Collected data
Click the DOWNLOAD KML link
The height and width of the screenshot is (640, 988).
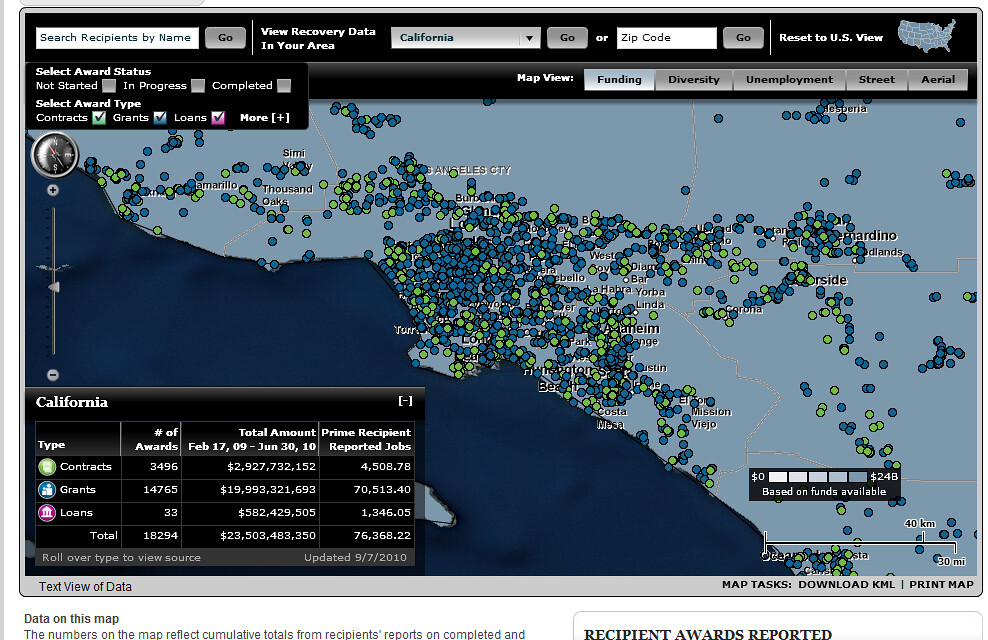pyautogui.click(x=847, y=585)
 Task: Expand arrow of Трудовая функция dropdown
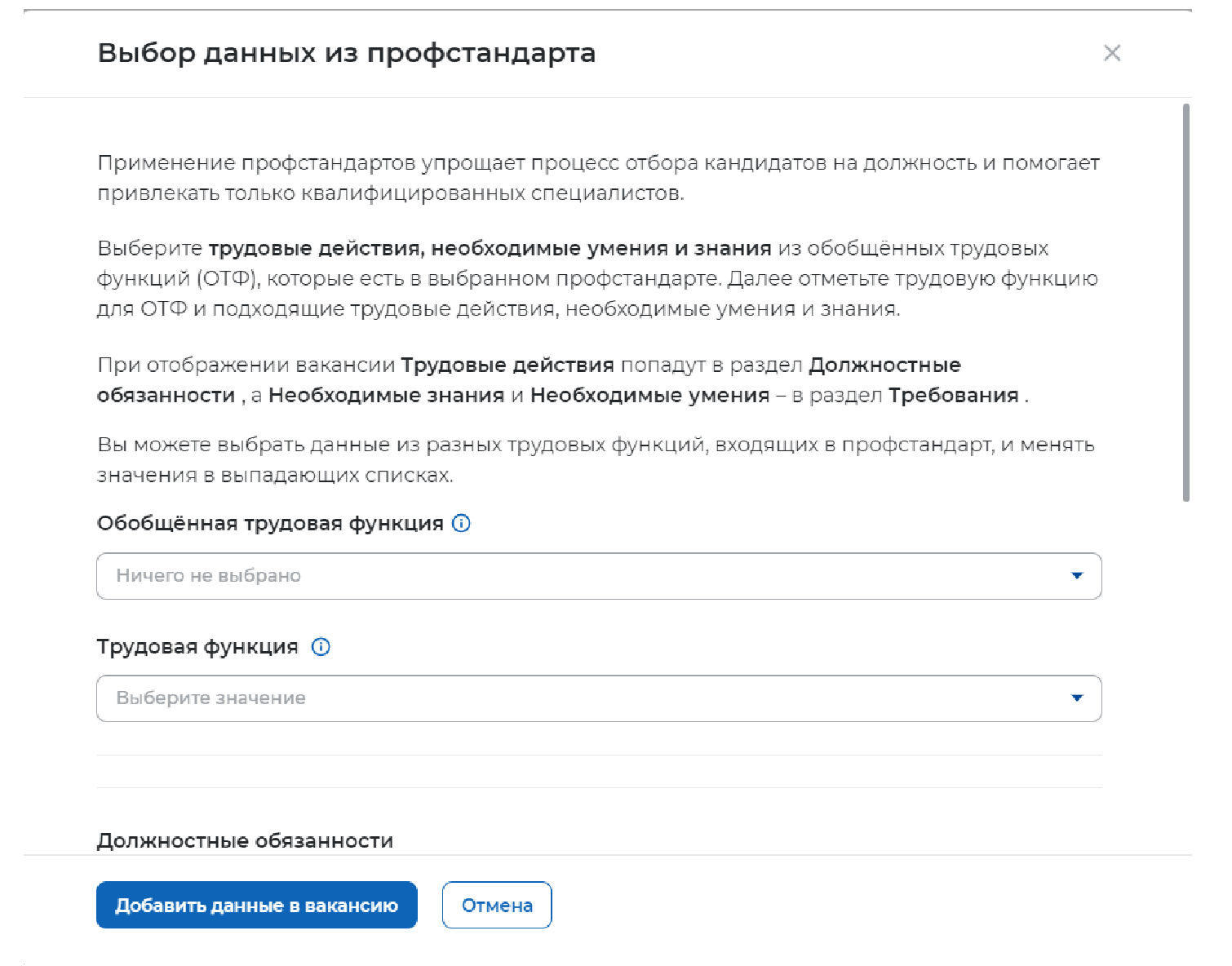tap(1076, 698)
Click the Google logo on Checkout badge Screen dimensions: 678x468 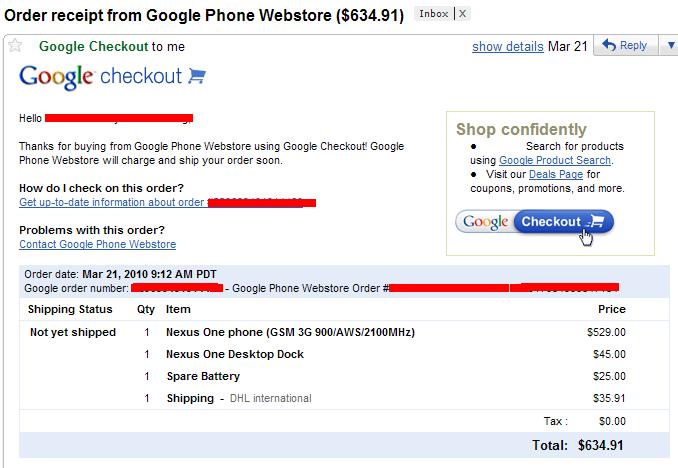click(485, 222)
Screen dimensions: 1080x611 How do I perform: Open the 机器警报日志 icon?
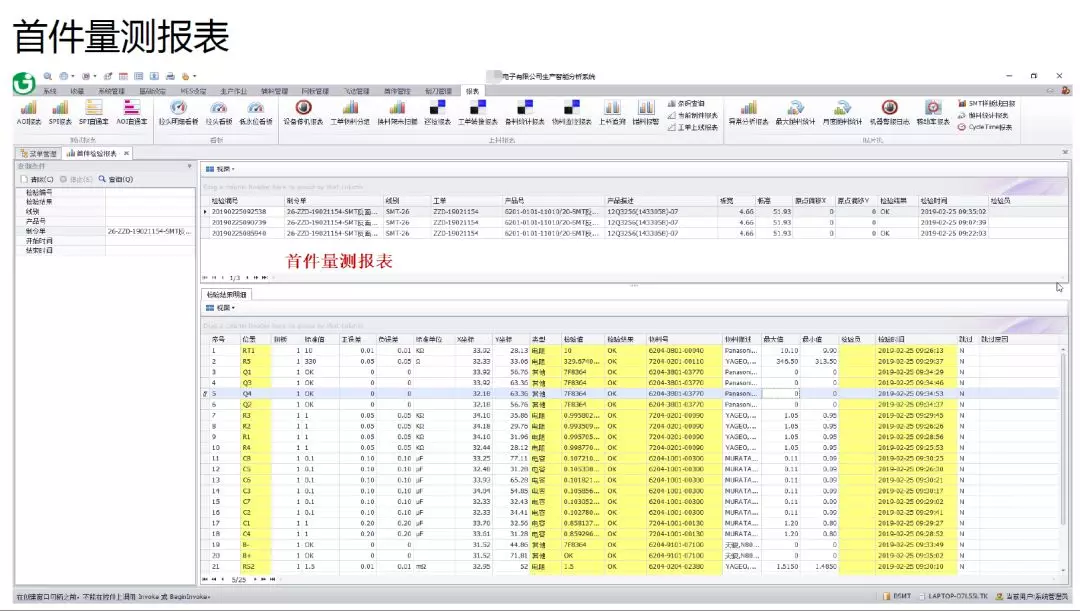[888, 109]
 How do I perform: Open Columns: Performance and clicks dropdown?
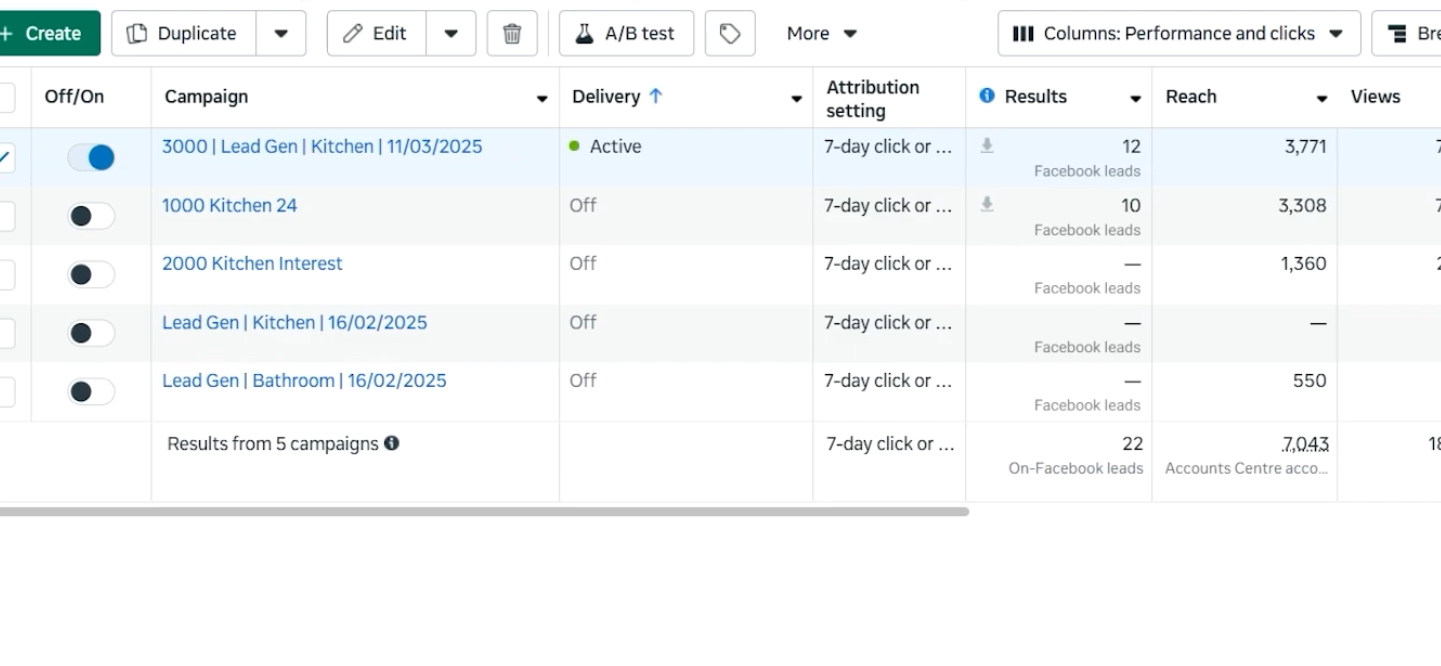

§ EXERCISE BRIEF
The answer should consist only of the lines from the line with "Screen dimensions: 1080x611" through the last line of the data, repeated exactly; pictures stay out.

§ REPLY TO THE TASK
Screen dimensions: 1080x611 How do I perform: Open the 机器警报日志 icon?
[888, 109]
 How do I perform: Open Columns: Performance and clicks dropdown?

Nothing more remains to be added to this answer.